Women’s Structural Exclusion from American Politics: The Case of Utah

As Barbara Burrell stated in her book A Woman’s Place Is in the House: Campaigning for Congress in the Feminist Era, “women were first socialized and then stereotyped into gender roles, particularly that there place is in the home, [which] offered few opportunities to exert political influence” (1997, 8). To prove her point, Burrell points out that it took fifty years of campaigning to gain women’s suffrage and then nearly another fifty years for women to vote in equal percentages as men (1997, 4). Research has come to show, especially in advocating policy, the contribution of a woman is quite different than that of a man. Hence, the absence of women from the political arena isn’t just a matter of bias – it leads to different outcomes than would be achieved if gender were balanced. The feminist approach is quick to note, then, that such a condition is not a model, representative government, since there is a significant portion of the population (women) that is entirely underrepresented.
Yet, another portion of the feminist argument for women’s representation in politics is that women are structurally excluded. Burrell remarks that if half the population sees their exclusion as “not random or irrelevant, but rather the consequence of discrimination and larger societal processes,” then the overall structure is undermined (1997, 6). The structural limitation of access to politics is an important part of the puzzle. For example, when women are shut out of politics because they lack the skills, resume, or capital to compete with male candidates because of their gender, they are hurt by the system. The either/or dilemma that arises from having to choose between raising children and pursuing a career, especially in politics, is a structural limitation.

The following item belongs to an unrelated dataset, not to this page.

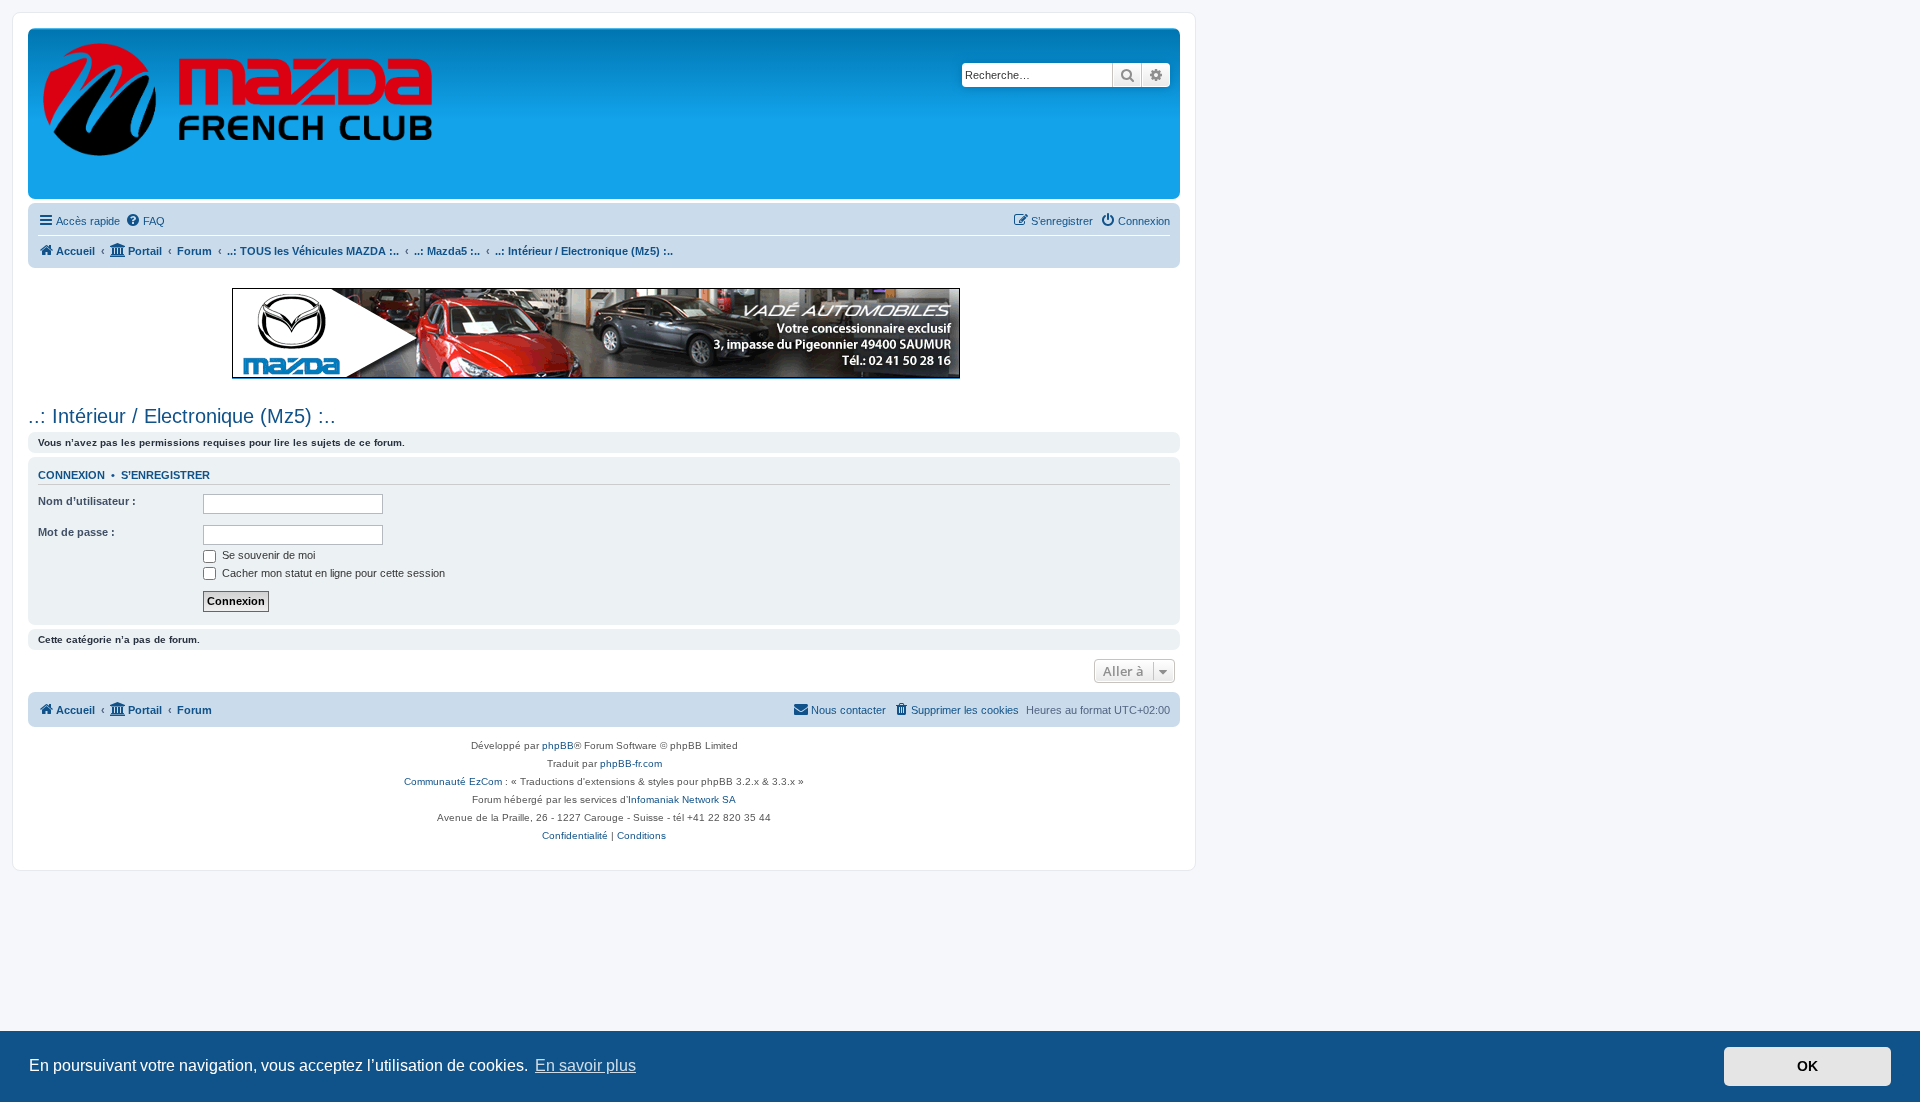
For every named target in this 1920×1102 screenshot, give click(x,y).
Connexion (71, 475)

As I have been pondering the idea of structural exclusion, I have been trying to piece together how this fits in to the fact that the Democratic Party has so much more female support, voters, and candidates than the Republican Party. While this trend has long been accepted on the national scale, I find it curious that it holds true in Utah politics where the vast majority of the population is Republican. Not only is Utah known for being Republican, it is also known for having Republican leanings because of religious beliefs. Yet even with this foundation, the Democratic Party still has considerably more female presence in Utah. For example, currently in the Utah State Congress there are 17 females – 12 Democrats and 5 Republicans. On a more local scale, in the last Republican State Convention (2010), 75% of the delegates were male and only 25% were female.

While there are a number of cultural, historical, and religious reasons why this could be- I’d like to suggest that it has to do with the idea of accepting or rejecting the idea of structural exclusion. The Democratic Party has made it part of their platform to advocate for more diversity and acceptance, as well as greater political involvement in evening out the structural barriers. But on the other hand, I would be interested in analyzing the attitudes of Utah Republicans regarding structural inclusion/exclusion. In an article written by Quin Monson and Scott Riding from the Center for the Study of Election and Democracy at BYU, they noted that while “female representativeness in political institutions was still proportionately low…some political scientists ascribed the failure to socialization factors instead of glass ceilings.” Apparently the way a woman is socialized to view herself is, for some, separate from any institutional limitations that manifest themselves in terms of glass ceilings!

This poblematic interpretation, if widely accepted among the Republican Party – whether consciously or not – would be a plausible theory as to why women have a more difficult time entering their political ranks. If the structure remains flawed, but those flaws are overlooked by attributing women’s lower participation to childhood socialization for which political parties bear no responsibility, then the Party can feel it is off the hook. There is little a woman can do but play into the either/or dilemma and conform to the system, which contradicts the conservative nature of the traditional Utah Republican in the first place. However, besides the rhetoric, I do not know what the Democratic Party has done to change the structure in a way that would benefit female candidates. If they didn’t do much, then maybe my point is off-base. Regardless, I do believe for the Republican Party in Utah to gain more female participants, something structurally will need to be done. Is it possible that a woman’s place could be in the House and in the home?

—by RFZ


3 thoughts on “Women’s Structural Exclusion from American Politics: The Case of Utah

  1. GoodReason says:

    This is very interesting . . . the difference in percentages between the two parties in Utah is so very striking. Now, what did you mean by this sentence–“There is little a woman can do but play into the either/or dilemma and conform to the system, which contradicts the conservative nature of the traditional Utah Republican in the first place.” I am not sure I follow–what is it that is contradicting the conservative nature of the Republicans in Utah?

  2. Guest says:

    this is a really interesting article and i like that it focuses on the state of utah, but i wonder what it is like in other similarly religious states (like down south in the bible-belt). i wonder if they have similar patterns.

  3. GoodReason says:

    I did a little googling–there are 24 Democrats in the Utah State Legislature. If there are 12 women, that means 50% of Democratic legislators in Utah are women. There are 80 Republicans in the Utah State Legislature. If there are 5 women, that means 6% of Republican legislators are women. ACK.